Quiet Woman – Joyce Janes

William Heathcote ran the most popular ale house in the village.  The inn had passed down through generations of the Heathcote family for over 300 years.
All this shy, hard working man wanted was to run a good establishment, maintain a happy, healthy life and pass his thriving business on to his sons, grandsons and those to follow.
The first time William saw young Ada his heart missed a beat, she was wonderful.  She was everything he wasn’t, outgoing, full of life and funny, he loved her instantly.
It was only after their marriage that William realised the magnitude of what he had done.  Ada was all the things that had first impressed him and more, it was the more that was the problem.
She was loud, her voice shrill it drowned out all others, her behaviour was outrageous and it wasn’t long before William saw that she wasn’t so much outgoing, as bossy, demanding and frankly, at times, she was almost aggressive.
Her dominating ways grated on William.  He wanted her to be happy and went out of his way to make her so, but nothing he did was ever good enough for Ada.  She grumbled, nagged and complained about everything.  He came to the conclusion that she would never be satisfied whatever he did.  It just wasn’t in her nature.  As time passed she got worse and William began to dread the sight of her and worse still dread the sound of her.
All he heard from morning to night was her voice drilling through his head.  His head echoed with the sound of it, fetch the coal, take out those bottles, go get some milk, see to the cows, clean the tables, collect the glasses, empty the cart, it was never ending.  On and on she went, every day the same with her droning voice until William reached a point where he wondered if he still had a mind of his own.  The poor man was being driven demented by his nagging, bossy wife and her endless demands.
Even in her sleep Ada managed to snore so loudly it was as if she was chiding poor William throughout the night.  His head ached with the constant clammer of her voice.
One day, Ada sent him to collect water from the nearby well.  As he bent to pick up the heavy bucket a young man came down the street toward him.
‘I am looking for a bed for the night, do you know where I could go?’ the man asked William.
‘Of course, I run the best ale house in Earl Sterndale you must come and stay with us.’
The young man paid William the agreed fee for his stay and the two of them walked back to the pub.
Ada, of course, wasn’t happy with the amount her husband had charged the lad and immediately demanded more money from the hapless youth.
With nowhere else to go the boy paid up and went into the bar to drown his sorrows.  William looked at his wife and fury bubbled up inside him,  He wasn’t master in his own house, this couldn’t go on, he mustn’t allow it and he wouldn’t.  He looked at his wife, but slowly the anger died only to be replaced with a feeling of despair as he realised he did not have the courage to stand up to her.
William turned away intending to follow the lad into the bar.
‘Don’t you forget to feed the horses, fetch the chickens in and move those barrels before you go drinking.’ she called as she waddled away to relax in her sitting room.
William walked to the yard cursing the woman he once loved, the woman he was beginning to hate with a passion he had never experienced before.
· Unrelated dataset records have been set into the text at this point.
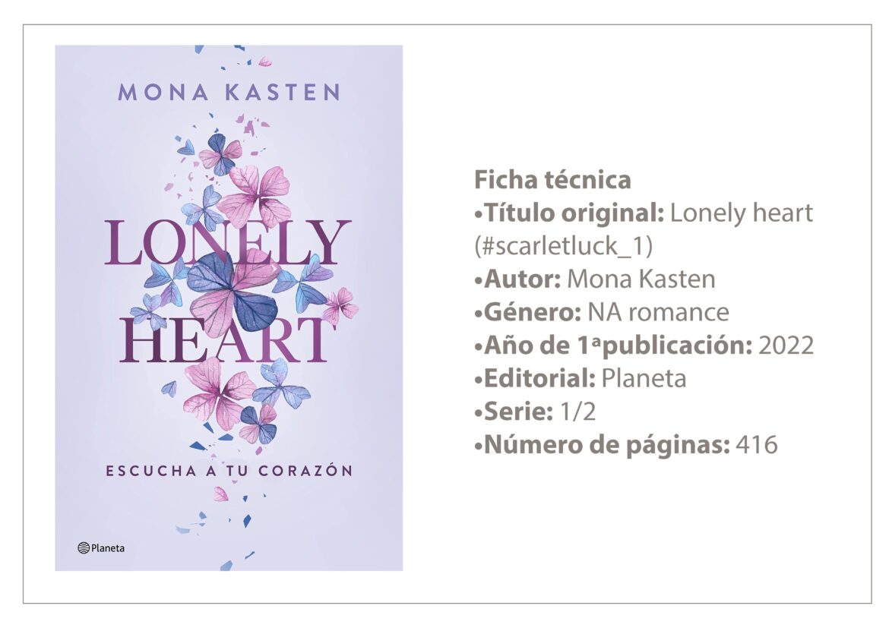This screenshot has height=628, width=889.
Task: Click the #scarletluck_1 hashtag text
Action: point(563,246)
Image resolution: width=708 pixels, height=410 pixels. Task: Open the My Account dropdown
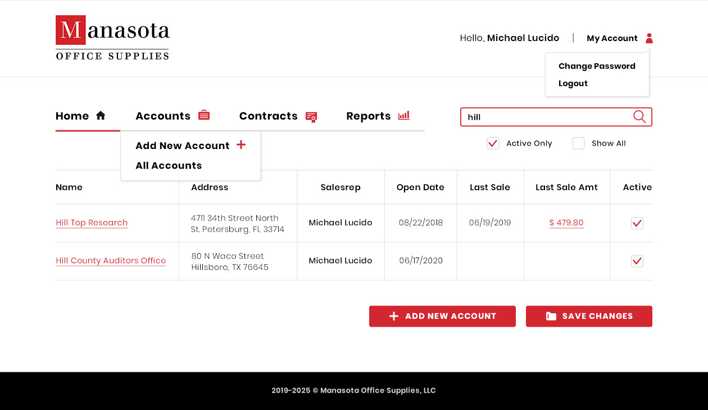click(612, 38)
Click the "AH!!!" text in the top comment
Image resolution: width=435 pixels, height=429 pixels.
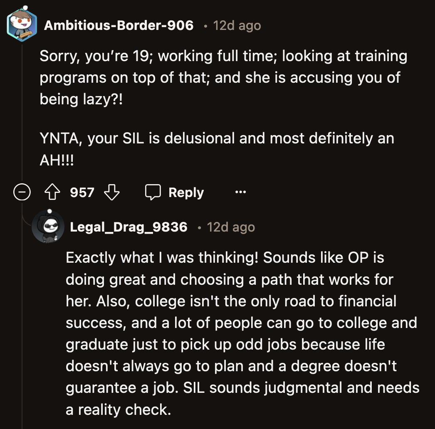click(57, 160)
Chores complete he joined the young man in the bar.  One drink led to another and the two of them talked as they consumed tankard after tankard of ale.  William began to relate his sad tale to the visitor.  He told the stranger how he had fallen in love with Ada, the girl of his dreams, and Ada, the woman, who had turned those dreams into a nightmare.
The lad listened quietly, watching as poor William became more and more drunk.  He listened as William told him stories of the toil and hardship he had endured since marrying Ada.  The landlord worked himself into a frenzy as anger and disappointment spilled from his lips.
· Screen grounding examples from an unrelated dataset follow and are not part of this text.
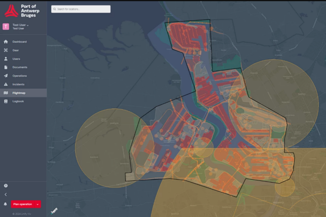Click the Incidents warning triangle icon

click(x=6, y=84)

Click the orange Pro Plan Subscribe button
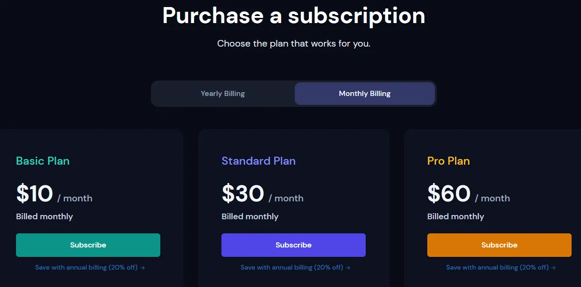point(499,245)
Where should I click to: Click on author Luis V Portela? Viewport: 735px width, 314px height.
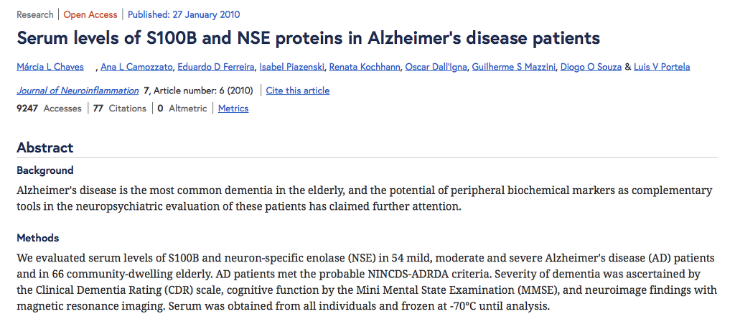662,67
‘Sometimes I wish she were dead, I would be happier without her,’ he confided.
Eventually William slithered down onto the settle and fell into a deep, drunken sleep.
The young lad felt sorry for this kind man and decided to help him escape his life of nagging and aggravation.
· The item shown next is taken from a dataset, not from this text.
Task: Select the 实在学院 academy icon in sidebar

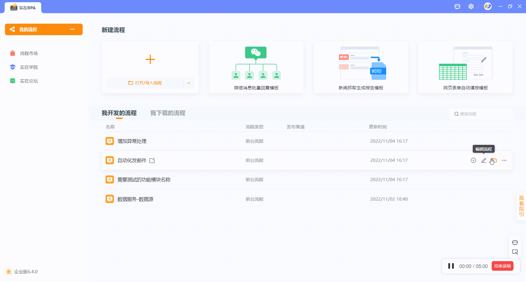Action: pyautogui.click(x=13, y=67)
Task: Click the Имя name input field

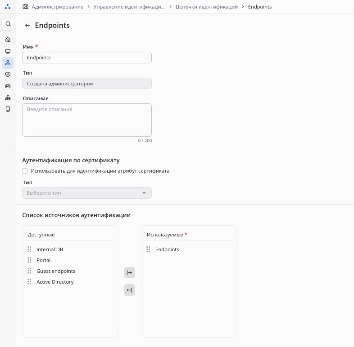Action: pos(87,58)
It was late when William woke next morning, his back sore from a night on the hard bench.  He was surprised Ada hadn’t been to wake him, it wasn’t like her to be so lenient.  Normally her voice was the first thing he heard on waking and the last thing he heard before he fell asleep.  She wasn’t downstairs so he assumed she had gone to market.
He bid the stranger goodbye and the lad thanked William for his hospitality.
‘Your troubles will soon be over,’ the boy told him.
William chuckled,  ‘Aye and pigs might fly lad.’ he called as he waved to the receding figure.
By dinner time he had begun to relax, maybe she had decided to stay in the town, leave him be for a day.  He laughed at the thought knowing that would never happen.  By mid afternoon he decided she might be ill and he should go and find her but the silence was glorious.  His head ached from last nights ale, the last thing he wanted to do was attract attention to himself and start the endless screeching of her voice.
That night, still enjoying the blissful silence, he decided to sleep in the bar again.  Why not enjoy another night of peace.
Next morning he knew he must look for Ada.  He searched the ale house, then the village, nothing.
He went into the old abandoned barn and it was there he found her.
Initially he thought his wife was sleeping but as he approached he could see Ada was pale as a ghost and she was not breathing.  She was dead of course.
William looked down on his silent wife and saw a faint red line around her throat, all the way around her throat.  Slowly he put out his hand and touched the icy face.  As his finger brushed her cheek the head moved slightly then came right off and rolled across the dusty floor.  As it moved Ada’s eyes flickered open and her cold stare settled on William.  Her lips began to move, it was as if Ada was talking, but not a sound came out.  William jumped back in shock as the body of his dead wife began to rise from the floor.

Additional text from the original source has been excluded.